Paul Goble
Vienna, October 14 – FSB Director Aleksandr Bortnikov said yesterday that “the special services of Georgia together with Al Qaeda are carrying out a war against the Russian Federation by coordinating the transfer of militants into Chechnya and Daghestan and also by supplying arms” to groups in those troubled republics.
That suggestion, implausible if not absurd on its face, has already been denied by the Georgian foreign ministry, but today, Sergey Markedonov, one of Russia’s leading specialists on the Caucasus, said the most disturbing thing about Bortnikov’s remarks was what they said about how Moscow officials are thinking about the Caucasus (www.politcom.ru/8951.html).
Russia’s National Anti-Terrorist Committee, to which Bortnikov made that statement, “is more than a structure which is called upon to struggle with ‘the organizers of great acts of violence.’ Undoubtedly, it has ideological functions as well,” Markedonov continues. And this latest suggestion falls into that category.
“Not infrequently” in the past, the Moscow analyst points out, the committee has been the place where “official versions” about the nature of “the strategic threats” facing Russia. Now, Russians have been told that in the North Caucasus, Moscow faces “a combined campaign of the militants of the international terrorist network together with Georgia.”
So hyperbolic is the current suggestion, Markedonov says, that one is tempted to treat it as the latest manifestation of the return of Soviet-style propaganda in which communist officials spoke about “the combined campaign of the Entente” or ‘the imperialist encirclement’” of the country as justifications for vigilance.
But in fact, he suggests, the current declaration requires “more serious attention.” First of all, Markedonov says, “however we think about Georgian foreign policy, the thesis about ties of official Tbilisi with the international terrorist network seems too great a stretch,” however much the Georgian government might like to find allies to recover Abkhazia and South Ossetia.
On the one hand, the international environment is such that no country including Georgia would be willing to cooperate with Islamist radicals in the way that the US did in the early 1980s in Afghanistan against the Soviets.
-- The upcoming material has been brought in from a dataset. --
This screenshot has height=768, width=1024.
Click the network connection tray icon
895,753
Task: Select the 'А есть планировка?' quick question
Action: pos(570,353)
The terrorist attacks of September 11, 2001, made that absolutely impossible.
And on the other, Markedonov points out, “Georgia has its own reasons to avoid any friendship with such structures” like Al Qaeda. That group’s agenda would further threaten Georgia’s territorial integrity in the Pankisi Gorge and create new problems for Tbilisi all along Georgia’s northern borders.
Officials in the Georgian capital certainly know “about the slogans of the North Caucasus salafites,” who in addition to being anti-Russian, anti-Western, and anti-Semitic, are also to a certain extent “anti-Georgian.” For all these reasons, linking Georgia to Al Qaeda “seems very problematic.” Without evidence, “it hangs in the air” and resembles “propaganda.”
Still worse, at least from Russia’s perspective, it reflects a continuing tendency “to ascribe [Russia’s] own failures and mistakes” to the actions of shadowy foreign forces: Now, according to some, the US and Israel are directing “terrorism in Ingushetia; now, Georgia “is acquiring the extent of a great super power with a truly powerful spy network.”
What Russia needs “instead of alarmist comments concerning espionage and provocatory actions of Georgia,” Markedonov says, is a willingness to look “at the internal causes for the North Caucasus crisis” and to see that “[Russia’s] own corruption, bribe taking and privatization schemes are much more dangerous than the intrigues of Al Qaeda.”
President Dmitry Medvedev suggested as much in his programmatic article, “Russia, Forward!” Markedonov argues. While suggesting that “crimes” in the North Caucasus are “being committed with the support of international bandit groups,” Russians need to acknowledge that “the situation would not be so sharp” if domestic conditions were better.
Unfortunately, the statement of the FSB director yesterday shows that many officials are unwilling to follow his lead and prefer instead to “make Georgia into some kind of universal” bogey man “to whom it is possible to ascribe everything” and thus avoid taking any responsibility on oneself.
That could prove disastrous, the Moscow analyst suggests, because “both the powers that be and citizens need a serious expert discussion about the problems of the Caucasus, an open and honest exchange of opinions, and not conspiratorial competitions of professional patriots” of the kind now on offer.
Only if Russia faces up to that reality in the North Caucasus now, rather than retreating into the ideological shibboleths of the Soviet past, Markedonov concludes, can the powers that be in Moscow have any chance to cope and thereby “effectively stand up against the threats of the 21st century.”